Problem to work on: What are the lines from the one with "Given: Click filter" through the end of the records below, written out exactly and without the pictures?

[Collection entries]
+ + +

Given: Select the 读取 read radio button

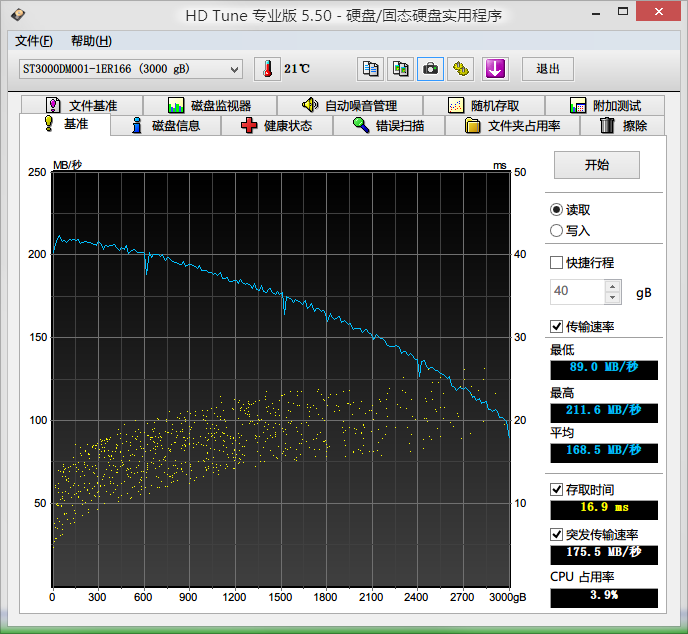Looking at the screenshot, I should [557, 210].
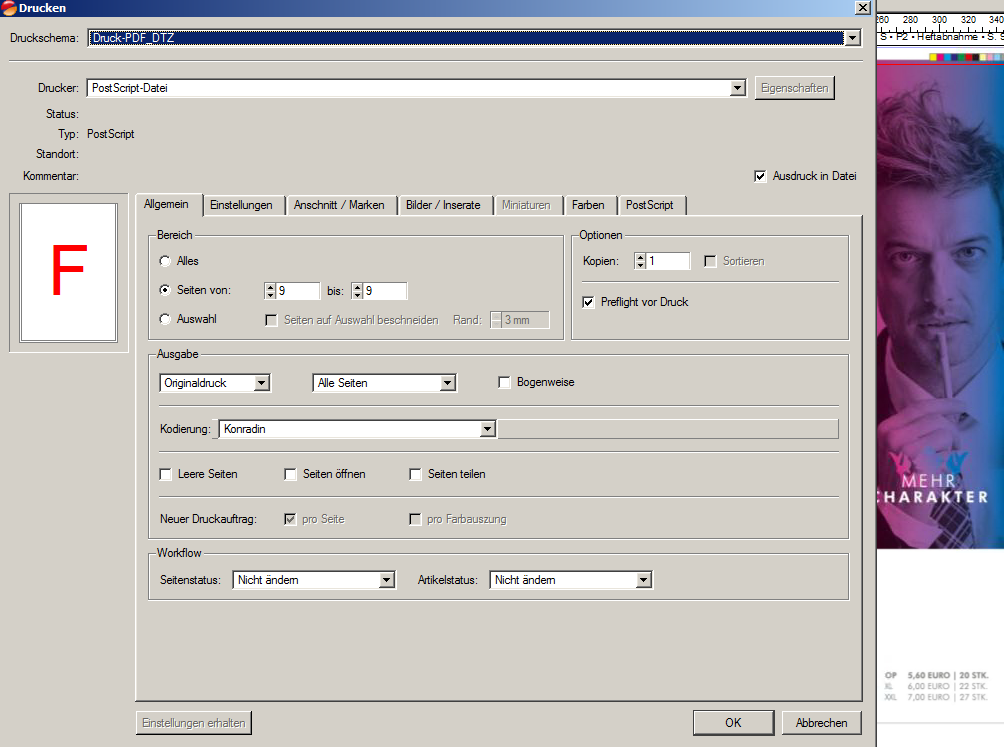
Task: Toggle Ausdruck in Datei checkbox
Action: tap(760, 176)
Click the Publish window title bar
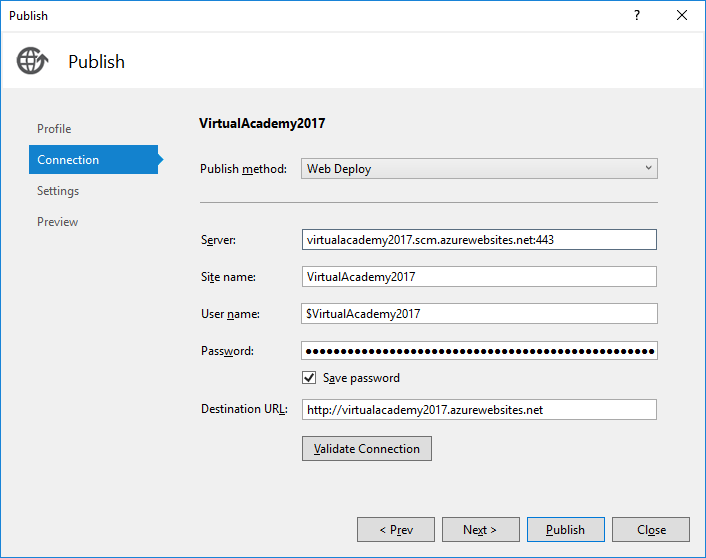 300,16
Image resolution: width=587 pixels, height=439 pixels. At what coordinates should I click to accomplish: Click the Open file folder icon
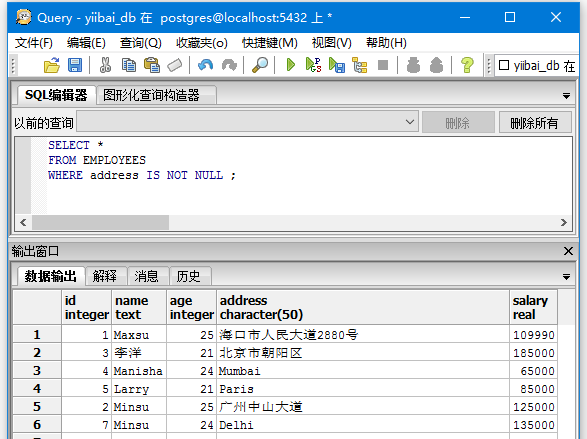click(x=52, y=65)
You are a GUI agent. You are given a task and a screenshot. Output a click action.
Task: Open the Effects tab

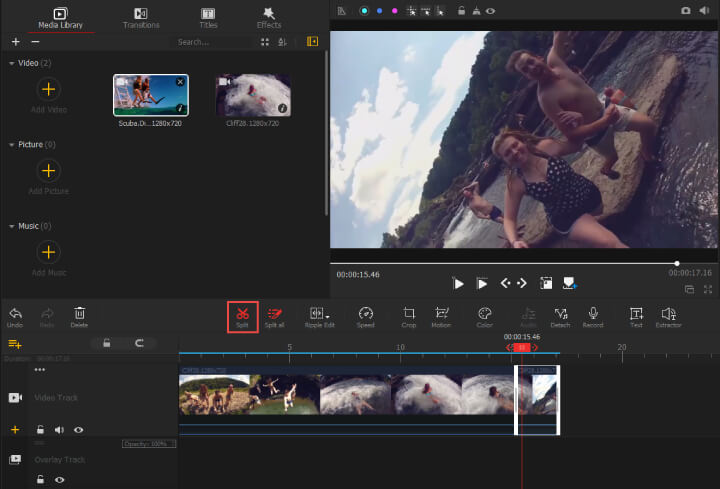(x=268, y=17)
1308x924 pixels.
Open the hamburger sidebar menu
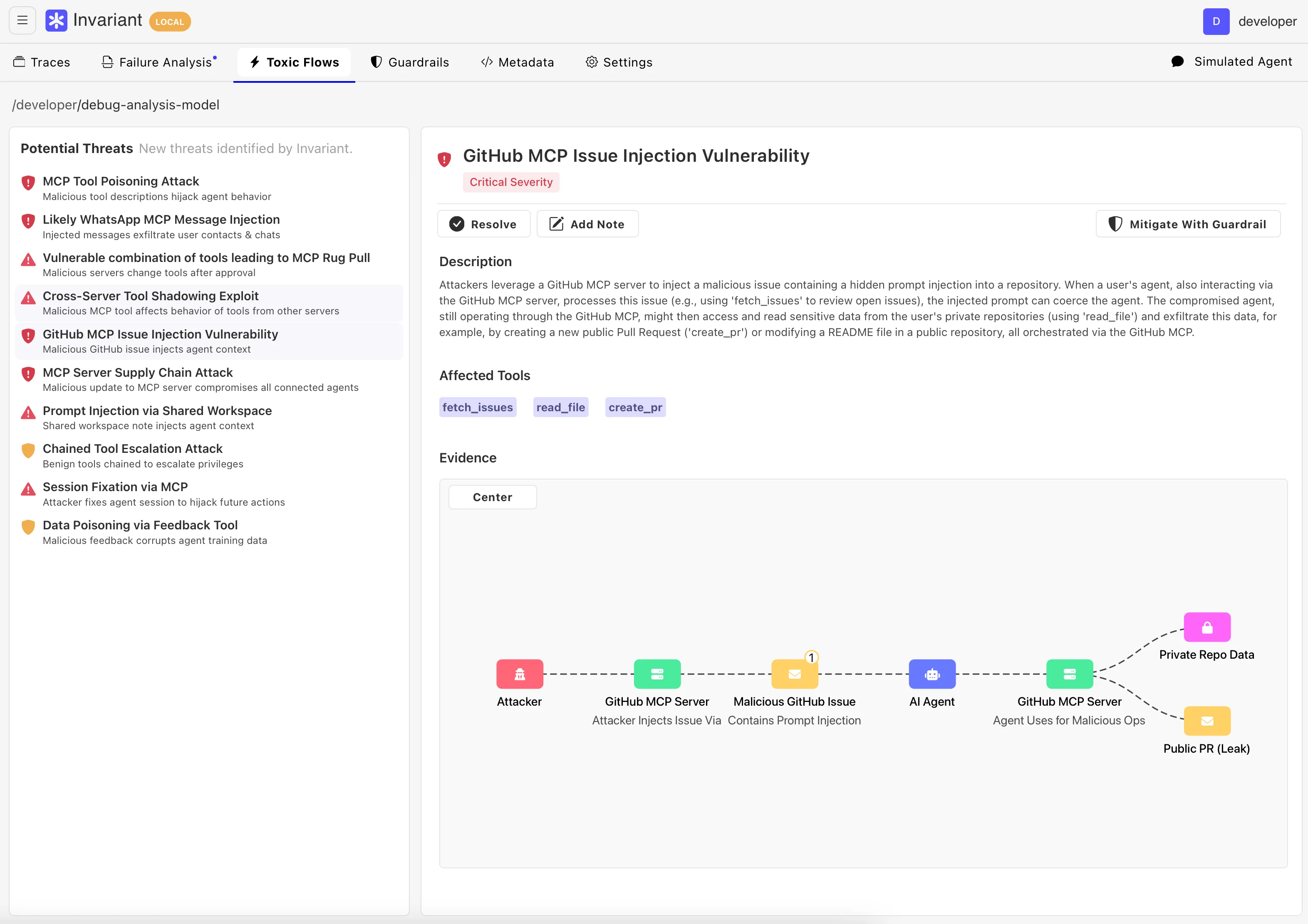point(22,20)
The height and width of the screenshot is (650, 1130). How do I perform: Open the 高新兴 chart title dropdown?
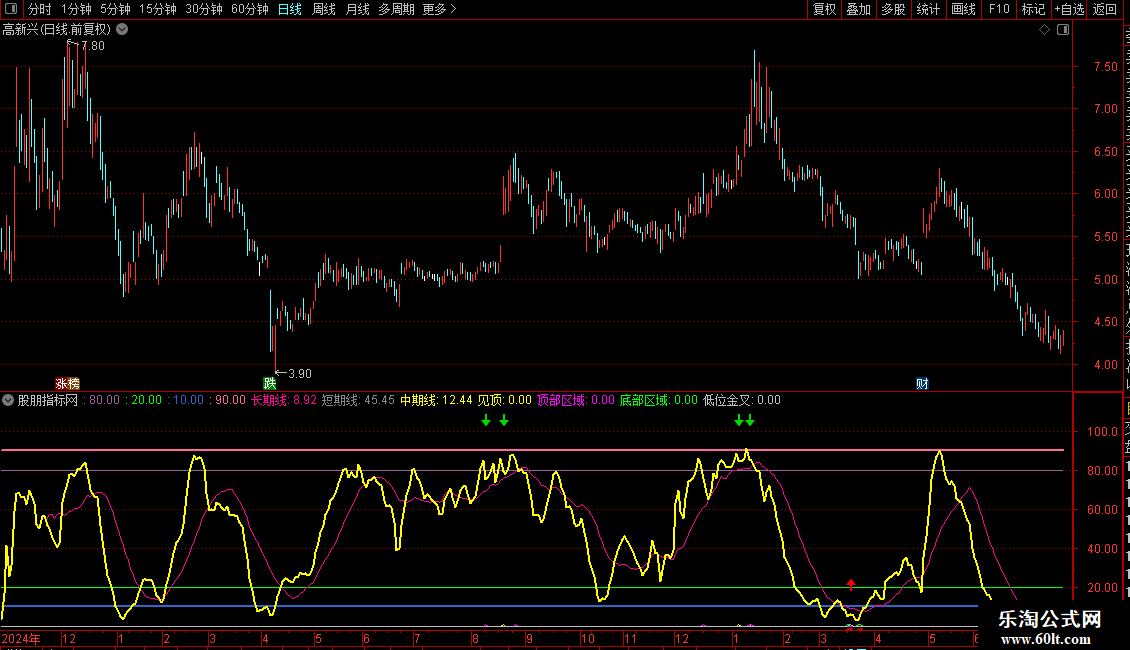click(123, 30)
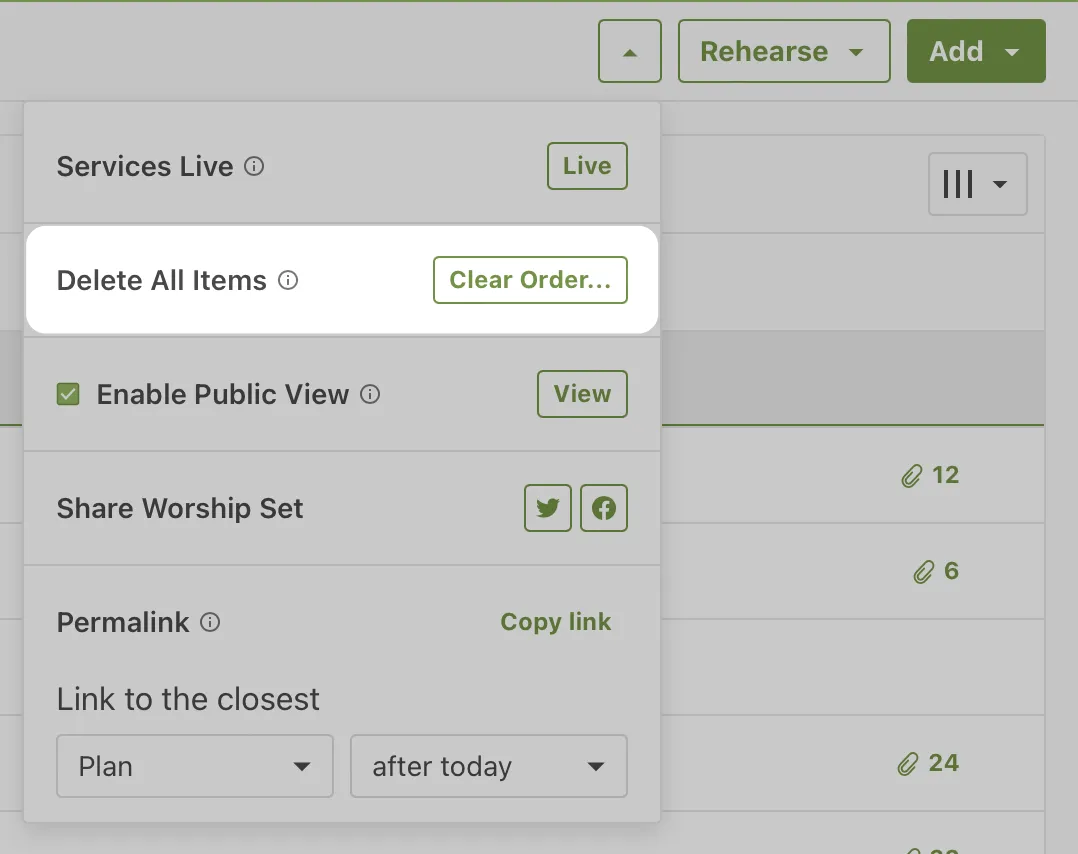
Task: Open the Services Live info tooltip icon
Action: [x=255, y=167]
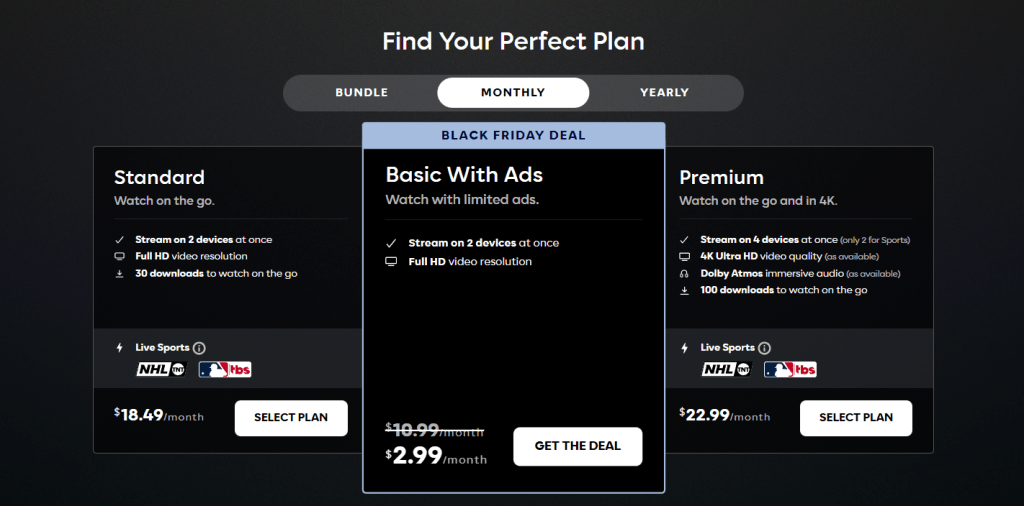Click the monitor icon in Basic With Ads
The width and height of the screenshot is (1024, 506).
(x=391, y=262)
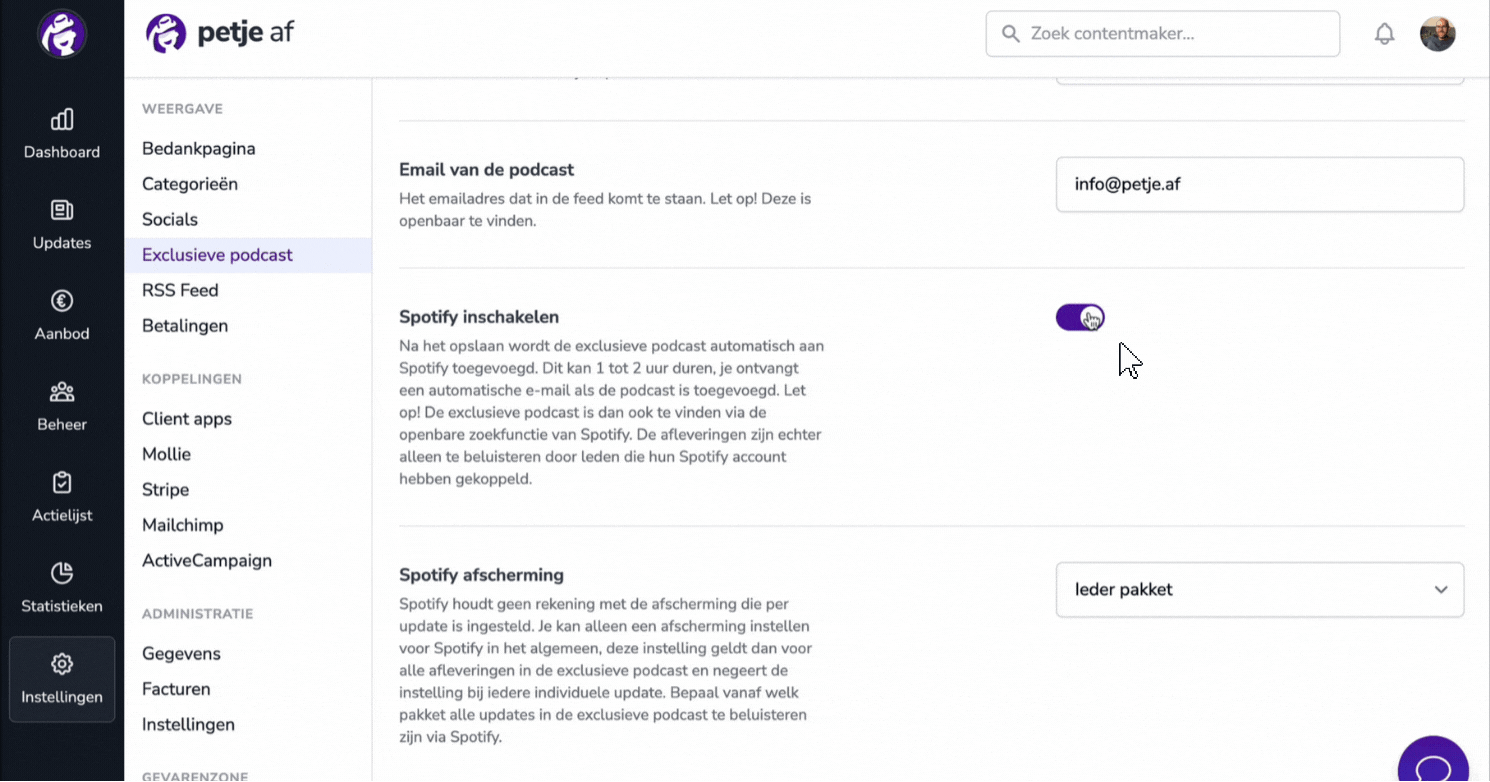
Task: Open the Dashboard bar-chart icon
Action: click(x=62, y=120)
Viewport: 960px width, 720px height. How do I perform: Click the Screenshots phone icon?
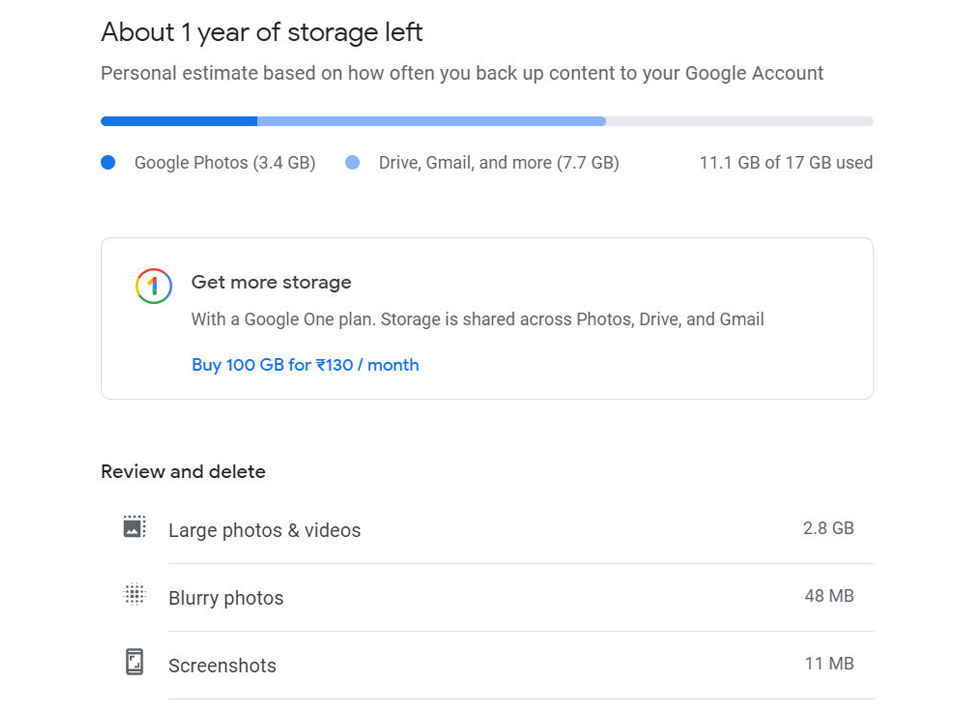point(135,662)
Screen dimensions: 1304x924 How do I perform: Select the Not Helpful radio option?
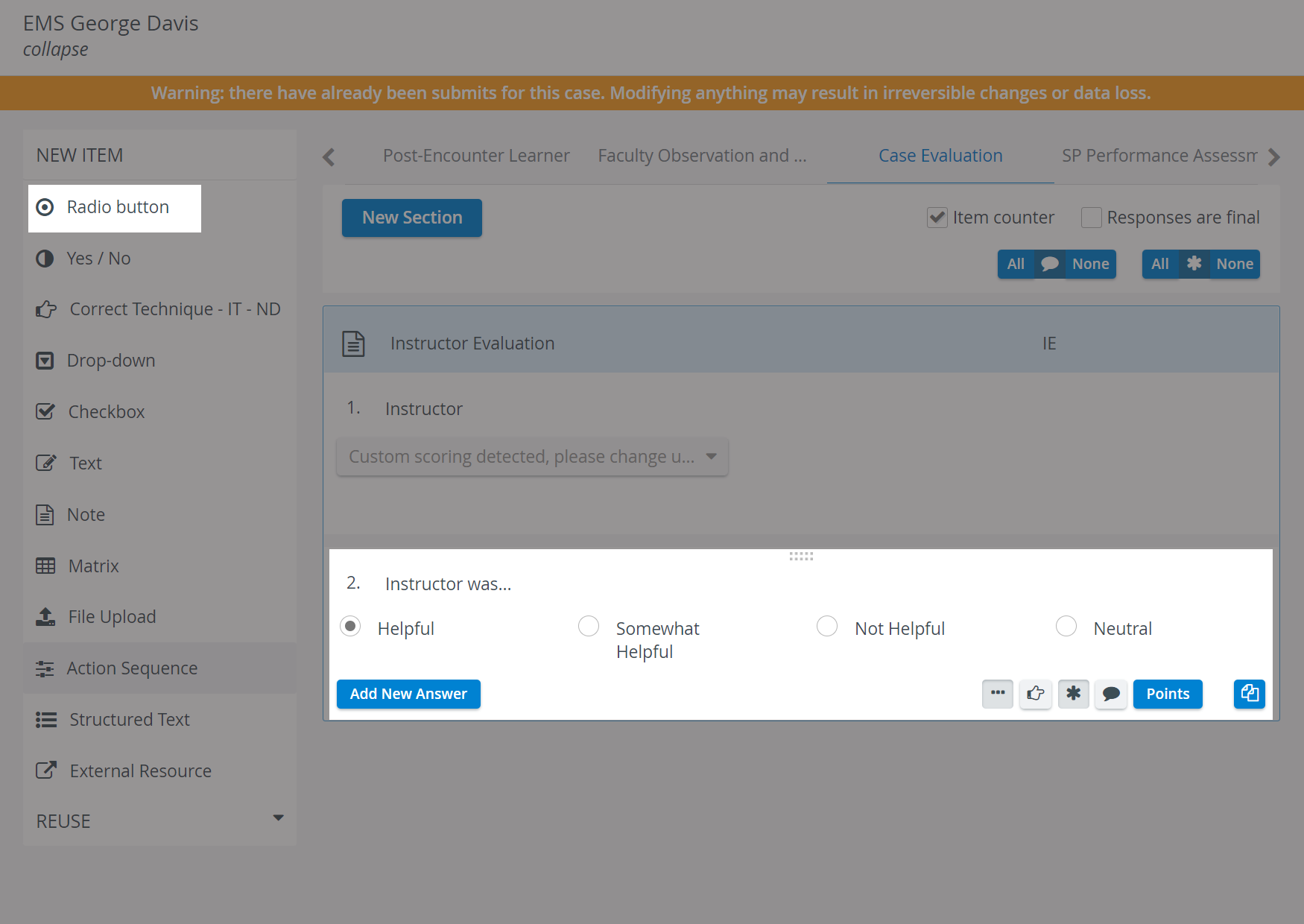[x=827, y=626]
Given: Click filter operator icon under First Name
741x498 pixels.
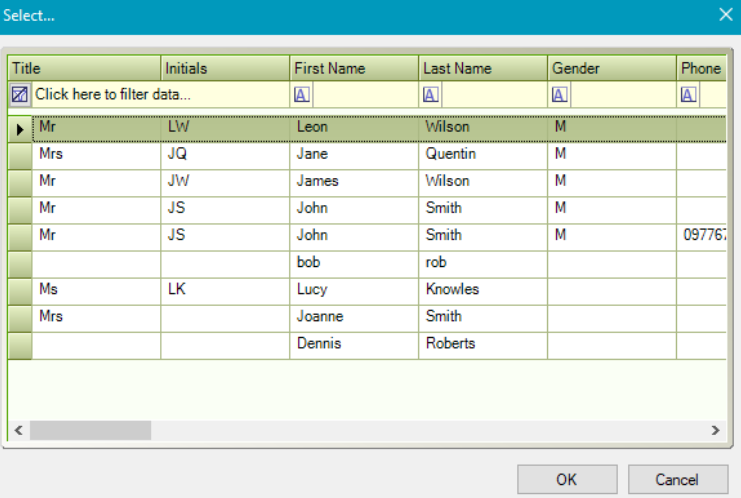Looking at the screenshot, I should [302, 95].
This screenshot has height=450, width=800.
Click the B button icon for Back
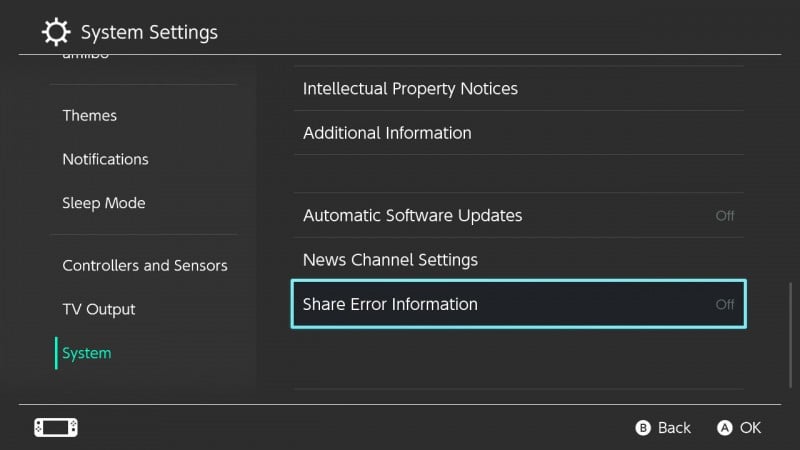click(643, 428)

+ + +

Result for this task:
Given: Click filter operator icon under First Name
741x498 pixels.
Looking at the screenshot, I should [302, 95].
This screenshot has height=450, width=800.
Click the B button icon for Back
click(643, 428)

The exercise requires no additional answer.